The Bulldogs swept the first series between the two schools Oct. 11-12 in Duluth, winning 3-2 in overtime the first night on a goal by senior captain Sydney Brodt, then winning convincingly, 4-1, on Saturday.

The Mavs (11-15-5, 4-13-3) returned to Duluth on Jan. 4 for the Minnesota Cup finals, tying UMD 2-2 in the semifinals. The Bulldogs advanced via a 3-on-3 overtime goal by sophomore leading scorer Gabbie Hughes.

Sophomore Abigail Levy (.911 save percentage/2.74 goals against average) started two of the three games against UMD, pushing both games to overtime while making a combined 80 saves on 85 shots. Freshman Calla Frank (.904/2.89) was in goal for the 4-1 defeat, making 34 saves.

Frank made 35 saves last Friday in the Mavericks 3-1 victory over Wisconsin. Minnesota State led 3-0 with just seven shots on goal after two periods. It was in stark contrast to Friday when the Mavs were behind 3-0 after 20 minutes.

While her Mavericks have a record well below the .500 mark, Frank is now 6-5-2 for Minnesota State in goal.

“Both their goalie we’ve seen can play very well," Brodt said. "Whichever one we face, it’s going to be a tough opponent. They play good defense. Being able to get through that, not get frustrated and be able to put pucks away will be key this weekend.”

The Bulldogs find themselves in a pair of tight races late in the 2019-20 regular season. They sit fourth in the WCHA standings, just one point back of third-place Ohio State. The Buckeyes are at Wisconsin this week. The Badgers travel to Duluth the following week to close the regular season.

UMD is also chasing a possible at-large berth to the NCAA tournament, sitting at No. 8 in the Pairwise rankings. The Mavericks are a common opponent of the team right in front of UMD — No. 7 Clarkson — and depending how things shake out, UMD might be able to jump the Golden Knights with two wins this weekend.

Securing an at-large berth is important to the Bulldogs. While winning the WCHA Final Faceoff would also put them into the NCAA tournament — that is the team’s top priority — Brodt said it’s comforting going into the league tournament knowing they have that at-large bid to fall back on.
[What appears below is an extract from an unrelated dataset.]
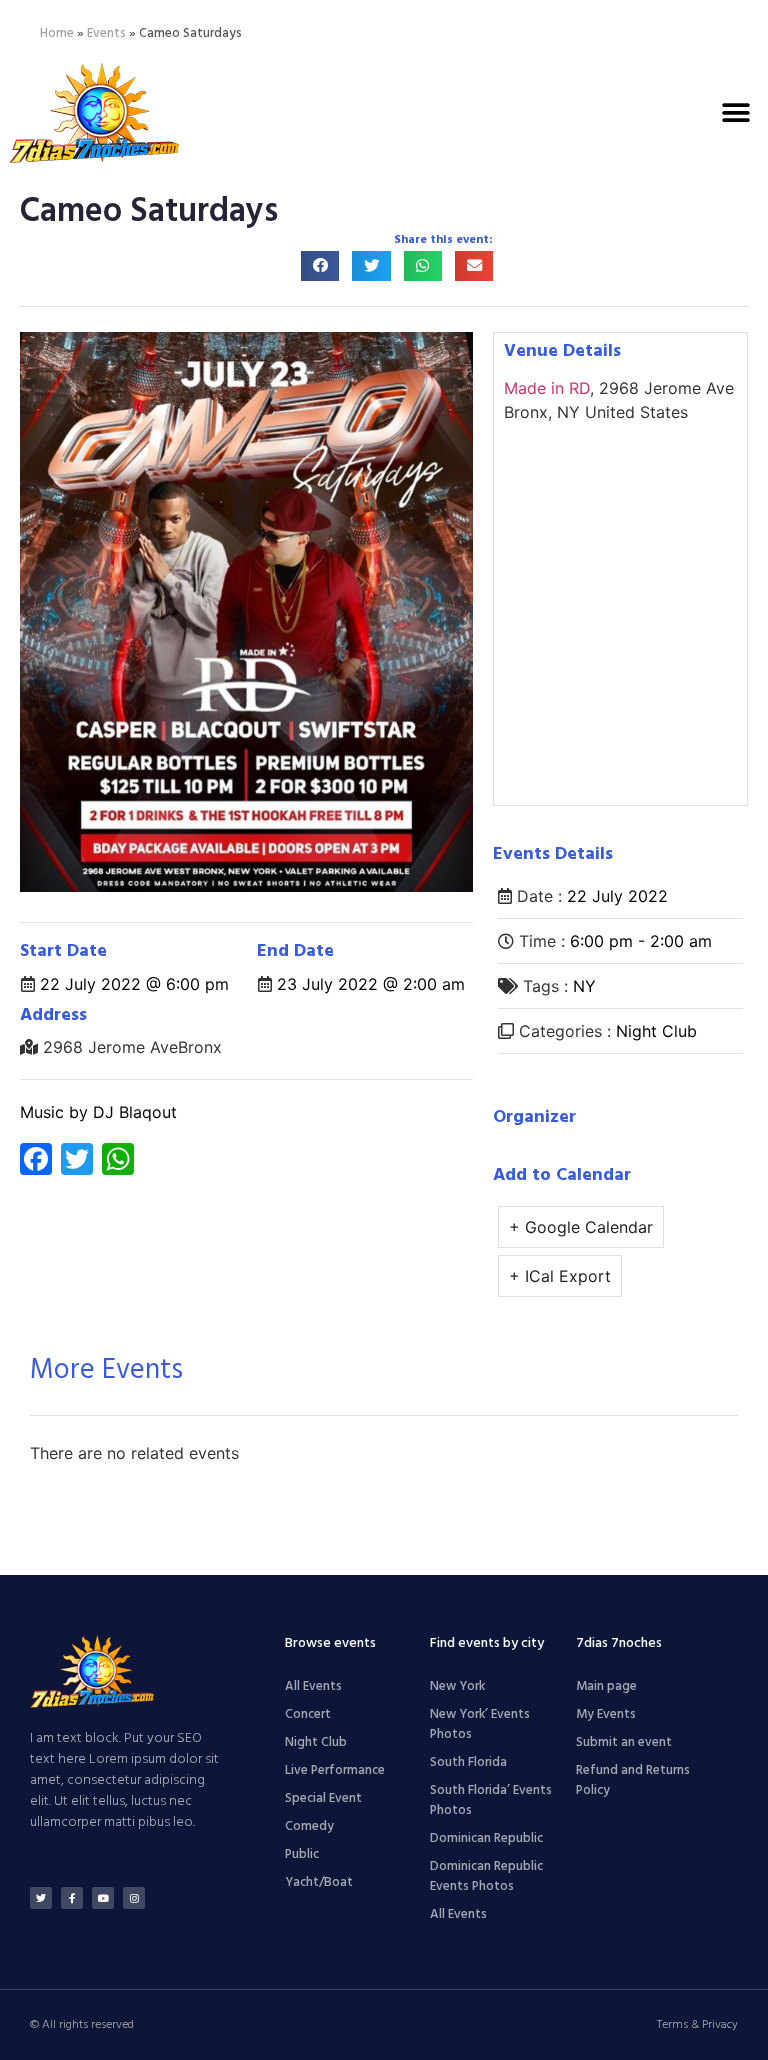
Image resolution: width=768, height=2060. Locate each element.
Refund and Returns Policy (633, 1780)
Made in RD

“It's definitely a lot different, it gives you a little safety net,” said Brodt, who as a freshman was on the last UMD team to make the NCAA tournament, nabbing an at-large bid after falling in the league championship game. “(An at-large bid) allows you to play more free, and you don’t have so much pressure on your shoulders. Either way, we're sitting in a good spot right now. We have to keep continuing to play our best hockey and if we do that, it's going to put us in a good position.”

Bulldogs junior defenseman McKenzie Revering said on the News Tribune’s Bulldog Insider Podcast this week the team typically shies away from looking at the league standings, or even the Pairwise rankings. That hasn’t been the case as of late. The Bulldogs even held a team meeting recently to emphasize the spot they are in and the importance of every game down the stretch.

“Usually, during the season, we try and stay away from the standings, but now we’ve gotten to a point where we are so in control,” Revering said. “We have to make sure the underclassmen — the freshmen and sophomores — understand how big every single game is from here on out.”